■ SELECTED EXTRACT:
Financial Therapy

Where money meets identity, safety and healing

Why Financial Therapy:

Money is woven through everything, our sense of safety, our relationships, our cultural expectations, and the stories we inherit long before adulthood. For many of us, especially immigrants, first/second generation professionals, BIPOC communities, and other marginalized communities, money carries layers of meaning, especially if you grew up with financial instability.

Financial therapy helps you explore these patterns with compassion and clarity. Together, we look at how cultural messages, family roles, and emotional wounds shape your financial behaviors, so you can make choices rooted in empowerment rather than fear or survival.

My approach is grounded in trauma-informed care and honors the full context of your life: your nervous system, your history, your identities, and your values.

My Approach (IFS + EMDR+ Cultural Lens + Financial Therapy):

IFS (Internal Family Systems)
We explore the “parts” of you that worry, overspend, avoid, hustle, freeze, or carry guilt around money. Instead of shaming these parts, we understand the burdens they’re holding and help them feel safer.

■ GIVEN RECORDS:
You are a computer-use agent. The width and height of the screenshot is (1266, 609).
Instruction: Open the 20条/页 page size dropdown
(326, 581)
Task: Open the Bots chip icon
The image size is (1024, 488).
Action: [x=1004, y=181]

...

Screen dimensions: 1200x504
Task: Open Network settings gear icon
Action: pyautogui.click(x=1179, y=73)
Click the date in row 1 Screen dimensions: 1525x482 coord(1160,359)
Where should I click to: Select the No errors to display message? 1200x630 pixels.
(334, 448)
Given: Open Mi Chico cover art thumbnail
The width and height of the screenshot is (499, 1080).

---

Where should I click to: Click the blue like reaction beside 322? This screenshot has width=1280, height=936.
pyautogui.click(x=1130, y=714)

■ ASSIGNMENT A: From the financial therapy page above, pull out the passage between "Money is woven" and "and your values.", inclusive, copying it word for word.
■ ASSIGNMENT B: According to the financial therapy page, which parts of a person's life does the approach honor? List every one.

■ WRITTEN SOLUTION A:
Money is woven through everything, our sense of safety, our relationships, our cultural expectations, and the stories we inherit long before adulthood. For many of us, especially immigrants, first/second generation professionals, BIPOC communities, and other marginalized communities, money carries layers of meaning, especially if you grew up with financial instability.

Financial therapy helps you explore these patterns with compassion and clarity. Together, we look at how cultural messages, family roles, and emotional wounds shape your financial behaviors, so you can make choices rooted in empowerment rather than fear or survival.

My approach is grounded in trauma-informed care and honors the full context of your life: your nervous system, your history, your identities, and your values.

■ WRITTEN SOLUTION B:
- Nervous system
- History
- Identities
- Values